▸ **引用原文**:
------------------------
2.ClassFileTransformer使用javassist修改字节码

ClassFileTransformer接口定义如下,只有一个transform接口

public interface ClassFileTransformer {
    /**
     * 部分Java DOC
     * @param loader                the defining loader of the class to be transformed,
     *                              may be <code>null</code> if the bootstrap loader
     * @param className             the name of the class in the internal form of fully
     *                              qualified class and interface names as defined in
     *                              <i>The Java Virtual Machine Specification</i>.
     *                              For example, <code>"java/util/List"</code>.
     * @param classBeingRedefined   if this is triggered by a redefine or retransform,
     *                              the class being redefined or retransformed;
     *                              if this is a class load, <code>null</code>
     * @param protectionDomain      the protection domain of the class being defined or redefined
     * @param classfileBuffer       the input byte buffer in class file format - must not be modified
     *
     * @throws IllegalClassFormatException if the input does not represent a well-formed class file
     * @return  a well-formed class file buffer (the result of the transform),
                or <code>null</code> if no transform is performed.
     * @see Instrumentation#redefineClasses
     */
    byte[]
    transform(  ClassLoader         loader,
                String              className,
                Class<?>            classBeingRedefined,
                ProtectionDomain    protectionDomain,
                byte[]              classfileBuffer)
------------------------
▸ **数据汇总**:
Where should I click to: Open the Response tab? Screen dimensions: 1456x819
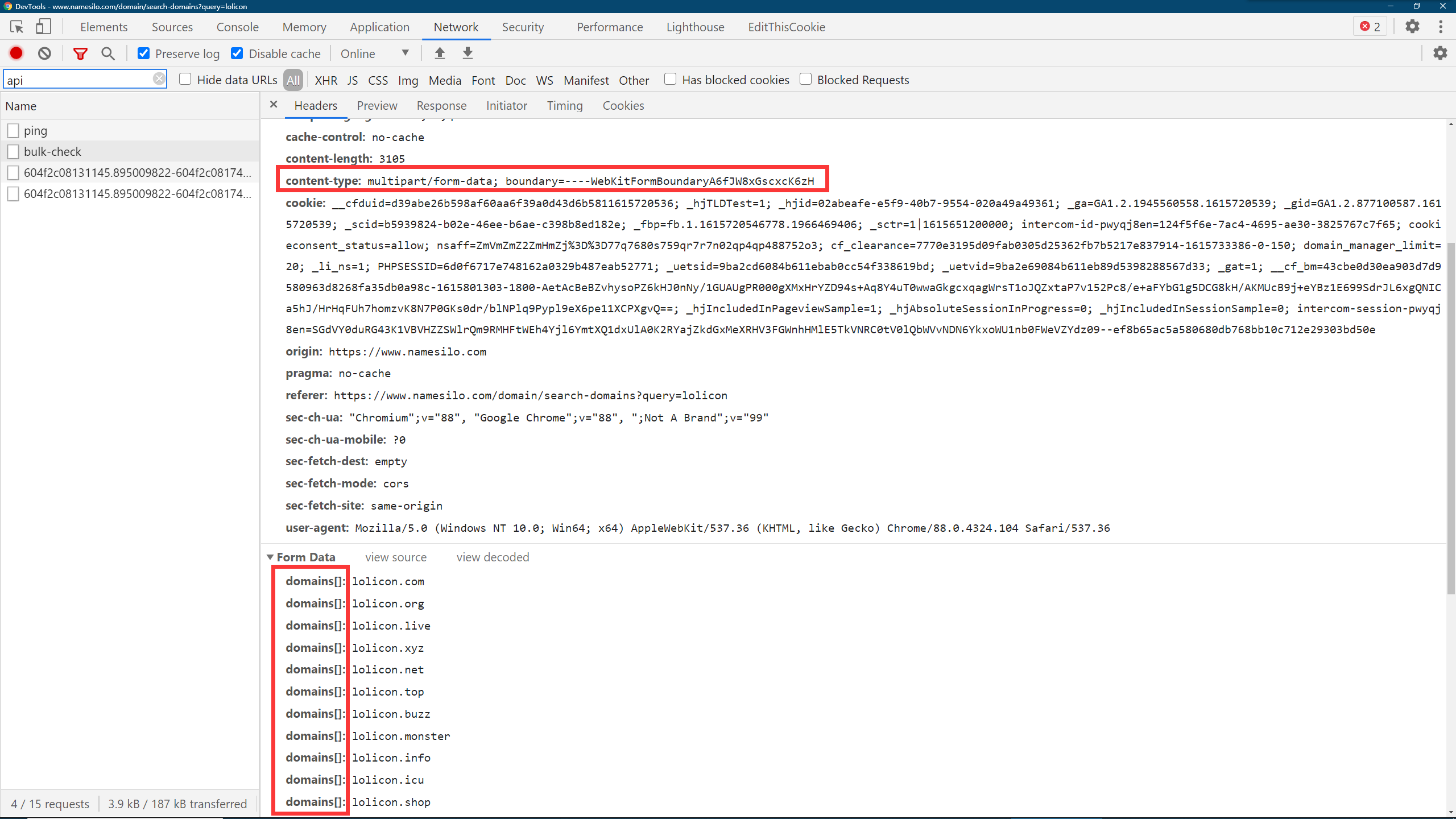[441, 106]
------------------------
▸ **完成下列任务**:
(1) 请从引用原文中摘录一段文字，这段文字以含有“2.ClassFileTransformer使用javassist修改字节码”的词句开头，到“Virtual Machine Specification</i>.”为止。
(2) 根据引用原文，如果没有执行任何转换，transform方法会返回什么？

▸ **逐题答案**:
(1)
2.ClassFileTransformer使用javassist修改字节码

ClassFileTransformer接口定义如下,只有一个transform接口

public interface ClassFileTransformer {
    /**
     * 部分Java DOC
     * @param loader                the defining loader of the class to be transformed,
     *                              may be <code>null</code> if the bootstrap loader
     * @param className             the name of the class in the internal form of fully
     *                              qualified class and interface names as defined in
     *                              <i>The Java Virtual Machine Specification</i>.

(2) 返回null。